* _Work to complete_: Give again, word for word, each line below starting at the one that contains "Screen dimensions: 702x378" and ending at the one that contains "Open the three-dot".

* _Extracted information_:

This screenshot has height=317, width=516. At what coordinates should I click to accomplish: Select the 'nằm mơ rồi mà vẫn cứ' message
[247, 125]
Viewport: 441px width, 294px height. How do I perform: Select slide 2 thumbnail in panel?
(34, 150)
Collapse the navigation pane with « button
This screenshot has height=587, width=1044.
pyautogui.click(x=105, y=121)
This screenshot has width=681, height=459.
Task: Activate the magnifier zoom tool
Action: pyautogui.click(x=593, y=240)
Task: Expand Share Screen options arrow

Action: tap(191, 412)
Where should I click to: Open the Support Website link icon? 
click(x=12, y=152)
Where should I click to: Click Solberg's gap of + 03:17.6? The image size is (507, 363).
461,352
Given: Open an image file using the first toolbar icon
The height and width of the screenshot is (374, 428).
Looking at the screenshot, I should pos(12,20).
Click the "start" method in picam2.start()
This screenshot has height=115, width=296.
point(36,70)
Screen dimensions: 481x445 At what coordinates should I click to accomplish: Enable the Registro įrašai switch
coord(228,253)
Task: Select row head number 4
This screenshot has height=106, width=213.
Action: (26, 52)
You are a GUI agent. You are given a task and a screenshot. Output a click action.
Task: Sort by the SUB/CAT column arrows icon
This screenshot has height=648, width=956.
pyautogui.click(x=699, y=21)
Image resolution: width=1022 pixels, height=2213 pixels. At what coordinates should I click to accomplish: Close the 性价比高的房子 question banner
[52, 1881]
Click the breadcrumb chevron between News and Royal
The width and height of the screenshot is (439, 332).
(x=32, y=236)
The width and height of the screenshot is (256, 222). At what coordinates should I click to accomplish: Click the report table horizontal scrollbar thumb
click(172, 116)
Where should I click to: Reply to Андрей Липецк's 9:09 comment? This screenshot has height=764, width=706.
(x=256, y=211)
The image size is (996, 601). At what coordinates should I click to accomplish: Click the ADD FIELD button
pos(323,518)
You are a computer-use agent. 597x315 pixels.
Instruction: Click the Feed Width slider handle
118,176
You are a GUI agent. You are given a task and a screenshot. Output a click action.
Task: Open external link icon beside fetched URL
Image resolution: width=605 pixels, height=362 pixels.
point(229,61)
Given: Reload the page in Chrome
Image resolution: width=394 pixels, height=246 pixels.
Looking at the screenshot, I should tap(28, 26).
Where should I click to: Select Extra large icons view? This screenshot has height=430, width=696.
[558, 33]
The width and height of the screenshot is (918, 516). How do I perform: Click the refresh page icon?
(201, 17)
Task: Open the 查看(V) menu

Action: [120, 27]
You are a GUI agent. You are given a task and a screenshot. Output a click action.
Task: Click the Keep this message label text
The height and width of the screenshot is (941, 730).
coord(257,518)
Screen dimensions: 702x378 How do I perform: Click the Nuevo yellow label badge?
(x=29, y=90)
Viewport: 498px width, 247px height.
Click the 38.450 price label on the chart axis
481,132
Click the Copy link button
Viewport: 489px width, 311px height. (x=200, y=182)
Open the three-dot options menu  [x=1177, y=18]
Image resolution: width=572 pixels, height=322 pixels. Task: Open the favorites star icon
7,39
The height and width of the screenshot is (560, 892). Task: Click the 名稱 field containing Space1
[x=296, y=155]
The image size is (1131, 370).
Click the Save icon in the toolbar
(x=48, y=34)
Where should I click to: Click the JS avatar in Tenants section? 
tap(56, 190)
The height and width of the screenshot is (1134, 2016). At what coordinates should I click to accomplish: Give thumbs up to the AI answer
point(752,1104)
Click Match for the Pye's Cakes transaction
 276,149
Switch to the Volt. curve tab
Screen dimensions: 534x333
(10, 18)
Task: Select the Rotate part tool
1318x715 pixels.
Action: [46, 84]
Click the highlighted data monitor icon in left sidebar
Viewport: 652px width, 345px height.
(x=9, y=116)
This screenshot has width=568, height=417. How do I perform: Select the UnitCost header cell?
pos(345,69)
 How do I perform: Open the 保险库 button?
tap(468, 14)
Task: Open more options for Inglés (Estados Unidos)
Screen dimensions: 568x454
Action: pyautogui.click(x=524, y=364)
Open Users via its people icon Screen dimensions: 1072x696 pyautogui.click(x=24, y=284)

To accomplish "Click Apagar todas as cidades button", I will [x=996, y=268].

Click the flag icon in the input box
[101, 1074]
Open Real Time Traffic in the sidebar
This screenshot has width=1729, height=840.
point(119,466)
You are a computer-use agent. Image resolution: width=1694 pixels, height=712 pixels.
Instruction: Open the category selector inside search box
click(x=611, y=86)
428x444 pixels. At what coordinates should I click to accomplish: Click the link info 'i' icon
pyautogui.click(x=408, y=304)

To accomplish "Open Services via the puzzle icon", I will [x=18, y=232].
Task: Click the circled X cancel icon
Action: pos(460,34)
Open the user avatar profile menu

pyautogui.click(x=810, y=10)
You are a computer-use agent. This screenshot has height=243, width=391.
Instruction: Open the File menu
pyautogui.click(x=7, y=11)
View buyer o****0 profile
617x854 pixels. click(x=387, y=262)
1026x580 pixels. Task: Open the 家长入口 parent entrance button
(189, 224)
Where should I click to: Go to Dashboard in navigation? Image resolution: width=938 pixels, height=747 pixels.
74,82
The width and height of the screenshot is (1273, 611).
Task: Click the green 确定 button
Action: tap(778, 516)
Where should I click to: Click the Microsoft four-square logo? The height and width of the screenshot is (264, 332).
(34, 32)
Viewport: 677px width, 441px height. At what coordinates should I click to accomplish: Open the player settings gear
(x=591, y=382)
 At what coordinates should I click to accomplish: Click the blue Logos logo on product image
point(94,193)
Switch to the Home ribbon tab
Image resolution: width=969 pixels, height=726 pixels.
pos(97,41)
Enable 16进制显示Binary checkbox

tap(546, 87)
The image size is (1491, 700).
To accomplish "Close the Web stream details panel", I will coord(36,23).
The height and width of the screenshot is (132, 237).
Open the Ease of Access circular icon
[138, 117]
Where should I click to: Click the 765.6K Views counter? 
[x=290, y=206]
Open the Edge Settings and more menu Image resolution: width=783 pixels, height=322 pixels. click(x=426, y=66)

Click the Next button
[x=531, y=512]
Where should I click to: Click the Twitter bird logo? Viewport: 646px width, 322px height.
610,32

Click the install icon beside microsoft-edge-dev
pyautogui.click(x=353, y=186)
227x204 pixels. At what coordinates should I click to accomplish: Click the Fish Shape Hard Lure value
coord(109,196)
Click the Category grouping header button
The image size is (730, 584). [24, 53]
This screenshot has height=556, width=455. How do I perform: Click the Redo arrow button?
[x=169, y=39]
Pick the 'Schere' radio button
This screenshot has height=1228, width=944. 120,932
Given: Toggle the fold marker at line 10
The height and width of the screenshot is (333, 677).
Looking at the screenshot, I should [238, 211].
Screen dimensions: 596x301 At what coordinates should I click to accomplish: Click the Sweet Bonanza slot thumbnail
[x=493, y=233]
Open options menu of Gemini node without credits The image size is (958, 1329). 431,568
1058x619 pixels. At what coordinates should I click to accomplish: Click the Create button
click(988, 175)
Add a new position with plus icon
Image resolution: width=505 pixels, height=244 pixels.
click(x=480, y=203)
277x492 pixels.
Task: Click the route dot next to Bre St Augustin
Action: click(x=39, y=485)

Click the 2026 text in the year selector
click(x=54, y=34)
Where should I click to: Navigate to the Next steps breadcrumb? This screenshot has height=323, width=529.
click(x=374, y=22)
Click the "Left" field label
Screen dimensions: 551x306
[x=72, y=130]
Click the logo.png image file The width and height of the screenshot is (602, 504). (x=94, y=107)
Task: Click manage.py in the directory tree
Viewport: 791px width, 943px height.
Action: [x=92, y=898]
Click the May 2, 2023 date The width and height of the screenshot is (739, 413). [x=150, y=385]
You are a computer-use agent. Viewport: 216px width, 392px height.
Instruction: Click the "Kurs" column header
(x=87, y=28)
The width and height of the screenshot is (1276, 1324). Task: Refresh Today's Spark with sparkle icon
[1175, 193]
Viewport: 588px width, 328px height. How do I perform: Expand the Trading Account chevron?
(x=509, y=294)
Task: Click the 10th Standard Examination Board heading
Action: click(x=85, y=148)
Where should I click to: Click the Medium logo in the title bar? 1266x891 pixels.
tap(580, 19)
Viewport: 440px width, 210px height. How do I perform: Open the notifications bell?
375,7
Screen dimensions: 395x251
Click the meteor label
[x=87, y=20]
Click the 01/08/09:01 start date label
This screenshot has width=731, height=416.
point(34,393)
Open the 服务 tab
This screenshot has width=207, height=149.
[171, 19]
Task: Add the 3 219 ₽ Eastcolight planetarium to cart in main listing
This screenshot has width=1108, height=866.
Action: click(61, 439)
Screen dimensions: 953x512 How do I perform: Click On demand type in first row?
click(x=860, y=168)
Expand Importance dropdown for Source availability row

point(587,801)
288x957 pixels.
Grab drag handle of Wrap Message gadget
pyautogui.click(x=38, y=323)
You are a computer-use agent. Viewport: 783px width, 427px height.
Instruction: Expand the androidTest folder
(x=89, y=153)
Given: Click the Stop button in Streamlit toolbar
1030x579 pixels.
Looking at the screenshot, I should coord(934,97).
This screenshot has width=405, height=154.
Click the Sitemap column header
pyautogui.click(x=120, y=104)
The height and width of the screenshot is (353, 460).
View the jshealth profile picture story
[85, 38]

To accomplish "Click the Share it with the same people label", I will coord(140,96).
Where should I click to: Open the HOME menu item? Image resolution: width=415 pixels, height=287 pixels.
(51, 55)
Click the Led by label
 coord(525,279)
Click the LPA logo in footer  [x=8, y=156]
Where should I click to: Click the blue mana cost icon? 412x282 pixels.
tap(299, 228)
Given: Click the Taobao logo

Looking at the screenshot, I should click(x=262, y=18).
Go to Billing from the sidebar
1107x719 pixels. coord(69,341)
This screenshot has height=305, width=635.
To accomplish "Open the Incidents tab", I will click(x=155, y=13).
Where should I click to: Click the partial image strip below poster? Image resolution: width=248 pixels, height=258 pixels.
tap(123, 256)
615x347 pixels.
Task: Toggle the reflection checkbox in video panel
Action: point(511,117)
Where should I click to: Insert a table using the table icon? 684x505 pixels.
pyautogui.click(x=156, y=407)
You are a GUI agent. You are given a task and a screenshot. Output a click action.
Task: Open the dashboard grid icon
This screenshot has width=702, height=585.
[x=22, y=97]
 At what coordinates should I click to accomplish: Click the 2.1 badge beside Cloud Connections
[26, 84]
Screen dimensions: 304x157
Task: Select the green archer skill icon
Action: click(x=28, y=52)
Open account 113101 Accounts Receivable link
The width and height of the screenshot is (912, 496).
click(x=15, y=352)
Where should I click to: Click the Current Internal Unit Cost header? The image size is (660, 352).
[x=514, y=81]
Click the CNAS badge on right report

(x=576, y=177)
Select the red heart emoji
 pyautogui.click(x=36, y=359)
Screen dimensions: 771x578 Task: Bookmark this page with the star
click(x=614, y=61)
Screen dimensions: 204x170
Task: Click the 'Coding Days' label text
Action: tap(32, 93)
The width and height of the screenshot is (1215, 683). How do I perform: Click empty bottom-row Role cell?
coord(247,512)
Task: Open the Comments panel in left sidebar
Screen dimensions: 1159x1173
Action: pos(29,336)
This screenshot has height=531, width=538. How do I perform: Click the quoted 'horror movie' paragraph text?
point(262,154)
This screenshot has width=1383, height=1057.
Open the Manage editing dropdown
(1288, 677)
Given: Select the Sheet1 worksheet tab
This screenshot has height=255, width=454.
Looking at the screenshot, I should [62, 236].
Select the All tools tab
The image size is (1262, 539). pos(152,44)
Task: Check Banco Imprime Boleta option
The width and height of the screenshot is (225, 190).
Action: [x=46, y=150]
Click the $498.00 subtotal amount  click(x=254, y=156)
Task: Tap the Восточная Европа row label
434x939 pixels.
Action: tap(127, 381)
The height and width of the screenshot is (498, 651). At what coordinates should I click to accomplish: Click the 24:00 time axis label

* _Answer section_:
Screen dimensions: 702x378 How do I perform: Click the Nuevo yellow label badge?
(x=29, y=90)
Viewport: 498px width, 247px height.
Click the 38.450 price label on the chart axis
481,132
Click the Copy link button
Viewport: 489px width, 311px height. (x=200, y=182)
Open the three-dot options menu  [x=1177, y=18]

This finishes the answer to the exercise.